StatsVLR Predictor is a simple tool designed to predict the winner of an upcoming Valorant match using past match history and win rates. The project currently relies on basic statistical analysis but aims to improve by incorporating more advanced factors.
- The predictor retrieves match history data for both teams from an API.
- It calculates the overall win rate of both teams.
- The team with the higher win rate is predicted as the winner.
- The predictor prints logs showing the calculations used in the prediction.
The predictor makes its decision based on the following:
- It fetches the match history of both teams.
- It counts the number of matches each team has won.
- It calculates the win rate as: [ Win Rate = (Total Wins / Total Matches) ]
- The team with the higher win rate is selected as the predicted winner.
- The calculation logs are displayed to show how the decision was made.

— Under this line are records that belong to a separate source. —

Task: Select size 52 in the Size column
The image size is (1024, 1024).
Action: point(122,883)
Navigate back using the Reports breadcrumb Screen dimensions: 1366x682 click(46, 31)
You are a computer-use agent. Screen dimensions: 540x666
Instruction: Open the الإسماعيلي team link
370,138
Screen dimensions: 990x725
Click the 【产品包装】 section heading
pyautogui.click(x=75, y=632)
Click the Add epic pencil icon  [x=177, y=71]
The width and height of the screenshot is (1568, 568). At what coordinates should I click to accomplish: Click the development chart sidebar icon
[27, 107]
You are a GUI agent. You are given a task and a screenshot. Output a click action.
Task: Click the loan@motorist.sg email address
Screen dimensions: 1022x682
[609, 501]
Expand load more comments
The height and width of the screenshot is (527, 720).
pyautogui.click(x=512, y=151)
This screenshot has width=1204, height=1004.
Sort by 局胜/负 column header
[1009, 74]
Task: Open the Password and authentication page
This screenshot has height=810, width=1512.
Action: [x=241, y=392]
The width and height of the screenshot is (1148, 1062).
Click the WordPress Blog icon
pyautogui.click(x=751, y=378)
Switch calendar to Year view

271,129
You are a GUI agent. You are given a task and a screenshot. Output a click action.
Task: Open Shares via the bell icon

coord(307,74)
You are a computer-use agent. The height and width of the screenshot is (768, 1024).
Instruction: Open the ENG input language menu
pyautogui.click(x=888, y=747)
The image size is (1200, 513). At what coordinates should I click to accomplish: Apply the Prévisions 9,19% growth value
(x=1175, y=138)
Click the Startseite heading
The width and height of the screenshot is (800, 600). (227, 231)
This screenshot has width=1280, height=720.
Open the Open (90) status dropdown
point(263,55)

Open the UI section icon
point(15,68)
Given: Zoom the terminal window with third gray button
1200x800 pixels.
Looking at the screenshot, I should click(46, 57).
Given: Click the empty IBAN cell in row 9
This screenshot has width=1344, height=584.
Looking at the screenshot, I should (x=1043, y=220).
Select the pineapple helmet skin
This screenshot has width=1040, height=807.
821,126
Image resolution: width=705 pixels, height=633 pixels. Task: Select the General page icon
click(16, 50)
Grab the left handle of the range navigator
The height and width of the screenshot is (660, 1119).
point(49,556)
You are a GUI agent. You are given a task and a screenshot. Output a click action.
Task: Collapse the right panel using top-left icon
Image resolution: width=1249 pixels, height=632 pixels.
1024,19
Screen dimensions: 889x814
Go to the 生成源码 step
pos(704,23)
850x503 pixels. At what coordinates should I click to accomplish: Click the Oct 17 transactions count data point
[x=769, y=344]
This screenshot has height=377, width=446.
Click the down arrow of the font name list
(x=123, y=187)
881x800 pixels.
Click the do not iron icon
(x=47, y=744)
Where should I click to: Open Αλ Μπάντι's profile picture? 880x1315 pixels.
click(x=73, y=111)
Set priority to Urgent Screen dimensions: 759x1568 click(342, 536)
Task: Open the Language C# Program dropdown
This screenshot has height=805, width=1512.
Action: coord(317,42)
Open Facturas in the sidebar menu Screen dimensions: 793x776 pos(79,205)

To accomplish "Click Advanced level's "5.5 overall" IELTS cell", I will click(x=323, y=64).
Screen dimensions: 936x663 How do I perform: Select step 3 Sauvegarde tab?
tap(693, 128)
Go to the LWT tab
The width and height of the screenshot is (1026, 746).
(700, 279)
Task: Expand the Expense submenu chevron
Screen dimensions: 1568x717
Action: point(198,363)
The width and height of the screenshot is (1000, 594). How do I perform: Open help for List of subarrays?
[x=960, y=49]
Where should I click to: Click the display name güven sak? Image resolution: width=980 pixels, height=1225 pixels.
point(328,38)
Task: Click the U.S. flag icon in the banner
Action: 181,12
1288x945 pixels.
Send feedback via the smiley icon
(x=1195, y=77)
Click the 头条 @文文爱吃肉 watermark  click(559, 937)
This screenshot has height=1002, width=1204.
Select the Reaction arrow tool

While the current predictor provides a basic analysis, it has several limitations:
- Ignores Recent Performance: It treats all past matches equally, regardless of how recent they are.
- No Strength of Opponent Consideration: It does not account for whether a team won against strong or weak opponents.
- No Head-to-Head Analysis: It does not check if one team historically performs well against the other.
- No Map Data: It does not consider if a team has a better win rate on certain maps.
- No Roster Changes Consideration: It assumes past performance is still relevant despite potential roster changes.
To improve accuracy, we plan to implement the following features:
- Recent Form Weighting: Give more importance to recent matches over older ones.
- Head-to-Head Record: Compare past matches between the two teams directly.
- Opponent Strength (ELO Rating): Adjust win rates based on the strength of opponents.
- Map Win Rates: Consider team performances on specific maps.
- Player Statistics: Include key player metrics such as K/D ratio, clutch success rate, and first blood percentage.
This project is licensed under the MIT License. You are free to use, modify, and distribute it with proper attribution.